The devil on my shoulder debates the other, slightly less evil devil on my other shoulder.
When Liverpool and Everton renew hostilities at Anfield on Sunday evening, the Blues could already be in the relegation zone, albeit with a game in hand.
Although the Reds have much more pressing issues to worry about than the plight of their bitter Scouse brethren across the park (such as, I don’t know, winning their record-tying 20th title), winning, especially by a large margin, could make Everton’s Premier League survival all the more difficult.
In recent seasons, the Ev have flirted with relegation, but haven’t yet had the decency to go through with it.
However, with relegation looking increasingly likely—a 43% chance, according to Fivethirtyeight.com—I can’t help but feel a little like the dog who finally caught the car. I don’t know what to do with these feelings.
So, in order to dive into these conflicted emotions, I decided to call in an expert to debate: myself.
Zach: Hey dude, thanks for stopping by.
Dark Zach: Get in loser, we’re relegating Everton.
Zach: OK, so we know what side you’re on, but are you sure you want to relegate the Ev? I mean—
Dark Zach: You mean what?
Dark Zach: Oh, that was your point?
Zach: I. No, I have more but umm…how about you start?
Dark Zach: Seriously, what do we gain by having Everton around?
Zach: Usually 2-3 injuries per season, on average.
Dark Zach: Right, besides injuries? Which, as a reminder, are a bad thing.
Zach: To be fair—stop looking at me like that—the Merseyside Derby has given us some of the best moments of the Klopp Era. You had Lucas Leiva’s attempted worldie from 35 yards. Sadio’s last minute winner. Merry Christmas, Everton. Origi 90+6. Blue flairs on the pitch, celebrating draws that didn’t happen. And some absolutely humiliating results along the way.
We demolished them with Xherdan Shaqiri and Divock Origi. That’s simply not as funny or humiliating against any other side.
Dark Zach: Sure, those are all great. But let’s not forget that The Ev consistently raise their game against us and literally no one else. Especially not Manchester City. They have 10 losses on the trot to City. Meanwhile, in their last 10 matches against us, they have 4 draws and a win.
Zach: I maintain that win doesn’t count because no one was there to see it.
Dark Zach: Still, the draw in 2018/19 cost us the title.
Zach: Don’t tell them that.
Dark Zach: Right, and this is all while happily rolling over to have their bellies rubbed against City. Plus, you know, injuries.
Zach: But…umm…local Derby?
Dark Zach: Please, we can still humiliate them in the FA Cup, if that’s what’s bothering you.
Zach: This still feels weird.
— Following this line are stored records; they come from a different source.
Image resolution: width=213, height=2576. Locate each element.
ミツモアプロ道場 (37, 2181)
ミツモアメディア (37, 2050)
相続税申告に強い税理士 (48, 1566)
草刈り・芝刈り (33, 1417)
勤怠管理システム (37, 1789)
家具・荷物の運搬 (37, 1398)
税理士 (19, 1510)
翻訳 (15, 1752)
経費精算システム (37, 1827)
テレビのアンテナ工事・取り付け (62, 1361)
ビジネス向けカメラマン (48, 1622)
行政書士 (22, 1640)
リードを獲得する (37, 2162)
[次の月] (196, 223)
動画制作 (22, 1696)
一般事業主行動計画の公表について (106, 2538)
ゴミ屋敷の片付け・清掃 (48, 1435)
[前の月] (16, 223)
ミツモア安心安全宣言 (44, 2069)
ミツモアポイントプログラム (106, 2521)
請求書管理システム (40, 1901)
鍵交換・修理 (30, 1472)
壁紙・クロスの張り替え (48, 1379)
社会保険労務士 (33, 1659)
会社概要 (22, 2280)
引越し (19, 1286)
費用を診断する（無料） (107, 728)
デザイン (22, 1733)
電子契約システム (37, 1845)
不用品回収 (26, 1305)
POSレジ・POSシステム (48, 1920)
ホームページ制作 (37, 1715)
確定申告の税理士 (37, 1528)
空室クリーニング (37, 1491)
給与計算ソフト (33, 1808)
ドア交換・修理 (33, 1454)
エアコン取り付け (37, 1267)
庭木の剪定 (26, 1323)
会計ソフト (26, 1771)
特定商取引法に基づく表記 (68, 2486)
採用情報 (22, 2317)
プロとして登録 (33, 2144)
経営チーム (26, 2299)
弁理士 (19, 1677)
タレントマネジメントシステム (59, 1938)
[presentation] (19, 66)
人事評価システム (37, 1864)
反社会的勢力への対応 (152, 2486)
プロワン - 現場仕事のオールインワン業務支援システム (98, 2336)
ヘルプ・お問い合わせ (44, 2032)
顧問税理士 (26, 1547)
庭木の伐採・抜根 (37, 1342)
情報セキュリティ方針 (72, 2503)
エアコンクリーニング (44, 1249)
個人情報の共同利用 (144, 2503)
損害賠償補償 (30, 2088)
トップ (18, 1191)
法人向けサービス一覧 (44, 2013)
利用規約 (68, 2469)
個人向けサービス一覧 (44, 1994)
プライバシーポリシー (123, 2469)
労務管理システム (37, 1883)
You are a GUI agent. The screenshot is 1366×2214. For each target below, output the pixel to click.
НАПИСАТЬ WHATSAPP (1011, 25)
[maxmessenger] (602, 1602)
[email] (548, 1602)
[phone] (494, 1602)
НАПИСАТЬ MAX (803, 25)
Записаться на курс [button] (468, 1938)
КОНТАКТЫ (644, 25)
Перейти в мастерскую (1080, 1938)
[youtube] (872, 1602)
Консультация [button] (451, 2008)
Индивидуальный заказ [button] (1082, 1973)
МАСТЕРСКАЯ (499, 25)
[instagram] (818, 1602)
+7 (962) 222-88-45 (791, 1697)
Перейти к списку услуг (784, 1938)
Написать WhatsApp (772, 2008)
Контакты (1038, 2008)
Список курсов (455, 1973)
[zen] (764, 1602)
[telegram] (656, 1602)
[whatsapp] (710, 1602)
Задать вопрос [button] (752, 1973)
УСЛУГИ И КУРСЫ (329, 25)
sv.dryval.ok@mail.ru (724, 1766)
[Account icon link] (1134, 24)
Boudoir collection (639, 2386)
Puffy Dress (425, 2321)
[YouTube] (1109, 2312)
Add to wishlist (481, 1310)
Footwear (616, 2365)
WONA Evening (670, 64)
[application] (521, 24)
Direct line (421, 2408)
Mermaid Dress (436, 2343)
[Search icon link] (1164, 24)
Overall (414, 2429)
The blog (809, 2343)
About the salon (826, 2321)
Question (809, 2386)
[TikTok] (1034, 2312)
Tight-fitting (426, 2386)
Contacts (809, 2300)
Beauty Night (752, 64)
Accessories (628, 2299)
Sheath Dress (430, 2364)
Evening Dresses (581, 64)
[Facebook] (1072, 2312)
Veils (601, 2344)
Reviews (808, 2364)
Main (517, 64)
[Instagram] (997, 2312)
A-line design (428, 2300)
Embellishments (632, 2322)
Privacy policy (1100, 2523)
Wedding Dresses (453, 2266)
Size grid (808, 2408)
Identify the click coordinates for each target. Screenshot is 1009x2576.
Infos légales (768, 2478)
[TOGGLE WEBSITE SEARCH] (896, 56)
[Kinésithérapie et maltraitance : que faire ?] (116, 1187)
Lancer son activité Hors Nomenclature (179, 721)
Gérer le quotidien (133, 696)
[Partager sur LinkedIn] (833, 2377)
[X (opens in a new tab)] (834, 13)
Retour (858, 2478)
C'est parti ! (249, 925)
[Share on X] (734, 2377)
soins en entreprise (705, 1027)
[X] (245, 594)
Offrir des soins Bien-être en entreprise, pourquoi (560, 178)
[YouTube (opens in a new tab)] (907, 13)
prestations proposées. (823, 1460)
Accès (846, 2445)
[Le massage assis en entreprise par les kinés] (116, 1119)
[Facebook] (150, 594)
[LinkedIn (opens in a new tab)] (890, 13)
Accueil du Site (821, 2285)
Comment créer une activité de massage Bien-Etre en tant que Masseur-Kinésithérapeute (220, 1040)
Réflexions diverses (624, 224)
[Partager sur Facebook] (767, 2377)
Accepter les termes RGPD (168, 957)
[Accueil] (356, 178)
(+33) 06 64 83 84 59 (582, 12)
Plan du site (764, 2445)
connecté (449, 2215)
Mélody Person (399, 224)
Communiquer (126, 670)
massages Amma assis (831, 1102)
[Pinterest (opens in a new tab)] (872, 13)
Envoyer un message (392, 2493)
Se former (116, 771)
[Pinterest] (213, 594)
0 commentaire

Dirty even. I shouldn’t be rooting for their demise. Should I?
Dark Zach: OK, one last point. It’ll be really fucking funny. Especially in a season where we win one or more trophies. Especially especially if we also do the decent thing and win the league. OH! What if they get relegated on goal differential? And it’s our goals that do it? OH! OH! And it’ll be Frankie Tory Lampard who does it! After Agent Rafa was fired midseason!
No matter what else happens, we’ll always have Everton’s relegation to hold over their heads. Well, that and 1995.
Zach: That would be…very funny.
Dark Zach: I know right?!
Zach: So…ummm…enjoy the last Merseyside Derby for a while?
Dark Zach: We can send the Blues a Christmas card when we’re top of the table in the Premier League and they’re mid-table in the Championship. After all, we do hope those miserable bastards can have a nice Christmas—sans any hint of red on the tree—and enjoy winning the occasional game against Preston North End or Blackpool.